Researchers have identified distinct molecular changes in the human hippocampus – a brain region critical for memory – as individuals age, and in those with Alzheimer’s disease, offering new insights into the biological processes that contribute to cognitive decline or resilience. The study, published in the journal Nature, provides a detailed “multiomic atlas” of the aging hippocampus, mapping epigenetic and transcriptional changes in neural stem cells and immature neurons.
The research builds upon decades of work in rodents, where hippocampal neurogenesis – the birth of new neurons – is well-established as a key component of learning and memory. However, the extent and functional significance of neurogenesis in the adult human brain has remained a subject of debate. While previous studies have confirmed the presence of immature neurons in the adult human hippocampus, and even in individuals with Alzheimer’s disease, the precise molecular mechanisms governing this process, and its impact on cognitive function, were largely unknown.
To address these knowledge gaps, the researchers employed single-nucleus multi-omic profiling, analyzing over 85,000 nuclei isolated from post-mortem human hippocampi.
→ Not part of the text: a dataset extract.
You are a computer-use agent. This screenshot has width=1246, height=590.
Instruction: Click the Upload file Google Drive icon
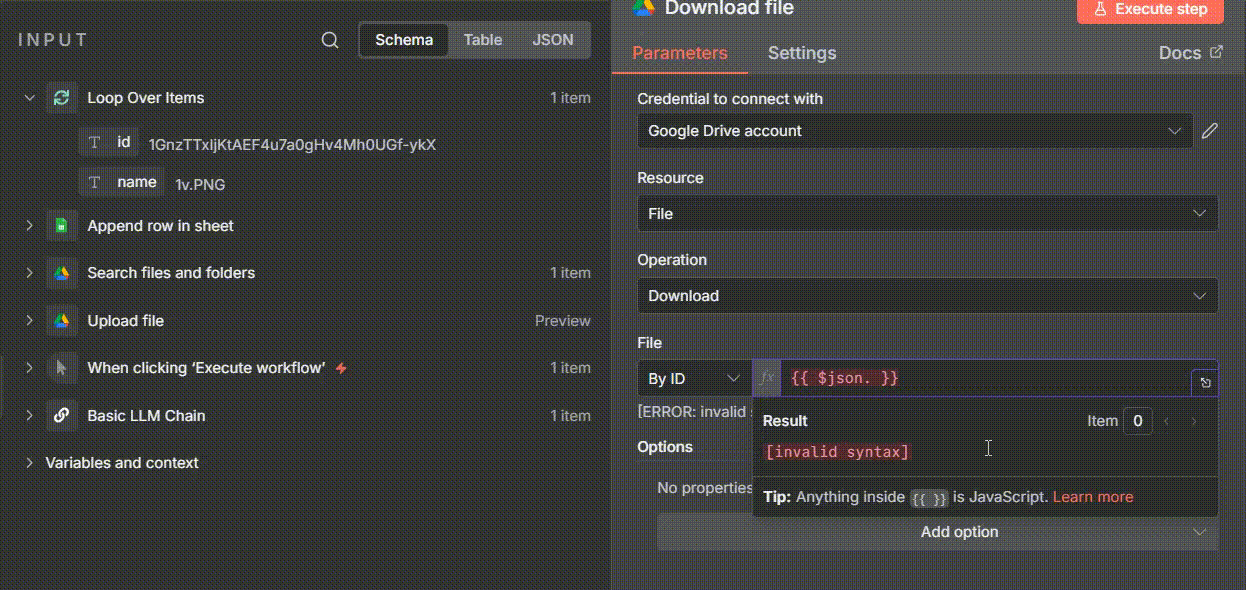point(61,321)
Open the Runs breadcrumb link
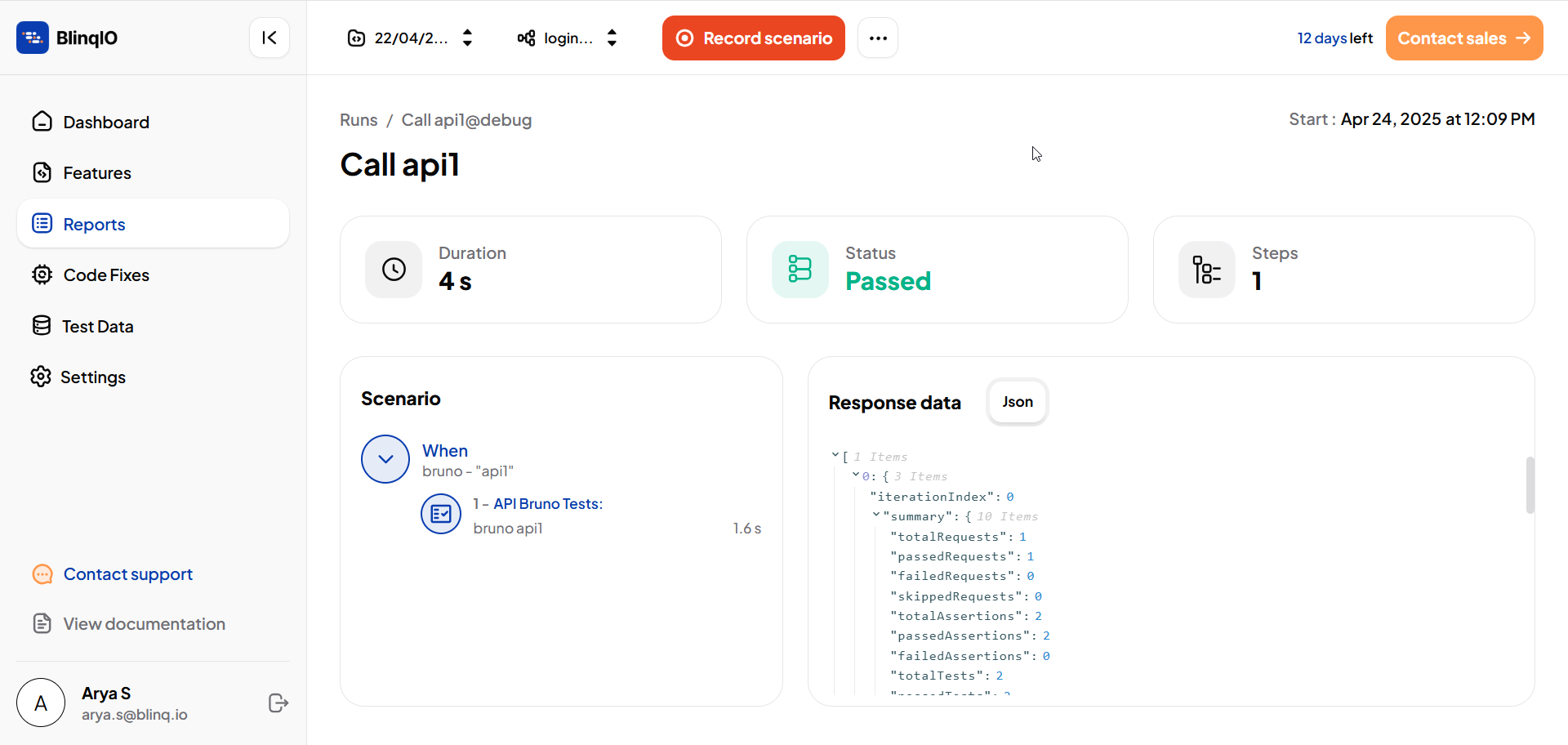The image size is (1568, 745). point(359,120)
This technique, combining single-nucleus ATAC-seq (snATAC-seq) and single-nucleus RNA sequencing (snRNA-seq), allowed them to simultaneously assess both gene expression and chromatin accessibility – a measure of which genes are potentially available for activation. Analysis of samples from young adults with intact memory revealed 12 distinct cell types within the hippocampus, including neuroblasts, astrocytes, and mature neurons. Researchers identified 4,166 differentially expressed genes upregulated in neuroblasts compared to mature oligodendrocytes, and 169 associated pathways.
The study revealed a directional flow of development from neural stem cells to astrocytes and, to mature granule cells via immature neurons. Notably, neural stem cells exhibited high levels of “stemness” proxies and chromatin accessibility in regions associated with multi-lineage potential, while immature neurons showed increased accessibility in regions linked to neuronal maturation. This suggests a dynamic shift in epigenetic regulation as cells progress through the neurogenic process.
Comparing samples from healthy agers, individuals with preclinical Alzheimer’s pathology, and those diagnosed with Alzheimer’s disease, the researchers found significant differences in neurogenesis. Individuals with Alzheimer’s disease and preclinical pathology had a greater number of neural stem cells compared to healthy agers. However, the Alzheimer’s cohort exhibited a significant reduction in immature neurons and neuroblasts. Crucially, these changes were more pronounced in chromatin accessibility patterns than in gene expression levels, suggesting that epigenetic alterations may be a more reliable indicator of cognitive trajectory than transcript abundance alone.
A particularly intriguing finding emerged from the analysis of “SuperAgers” – individuals over 80 years old who maintain cognitive performance comparable to those decades younger. SuperAgers displayed a significantly higher number of immature neurons and neuroblasts compared to other groups, and exhibited distinct chromatin accessibility patterns. Researchers calculated “resilience scores” to identify consistent patterns across cohorts, revealing that chromatin and transcriptional effects remained stable in SuperAgers, young adults, and healthy agers, but were downregulated in those with Alzheimer’s disease.
Further analysis indicated that preserved excitatory synapse integrity was a hallmark of healthy cognitive aging, and that regulatory interactions involving astrocytes and CA1 pyramidal neurons distinguished successful from pathological aging. The researchers caution that the relatively little cohort sizes and inherent inter-individual variability necessitate cautious interpretation of the findings.
The study’s findings have potential therapeutic implications, suggesting that targeting epigenetic mechanisms could offer a novel approach to preserving cognitive function in aging. However, the authors emphasize the need for further research to establish causal links between the identified molecular patterns and cognitive performance. Recent research, highlighted by Harvard Medical School, has begun to explore the potential role of lithium in treating Alzheimer’s disease, suggesting a possible link between lithium deficiency and the onset of the disease, as reported in Nature. This area of investigation remains ongoing, and the precise mechanisms by which lithium might exert a protective effect are still under investigation.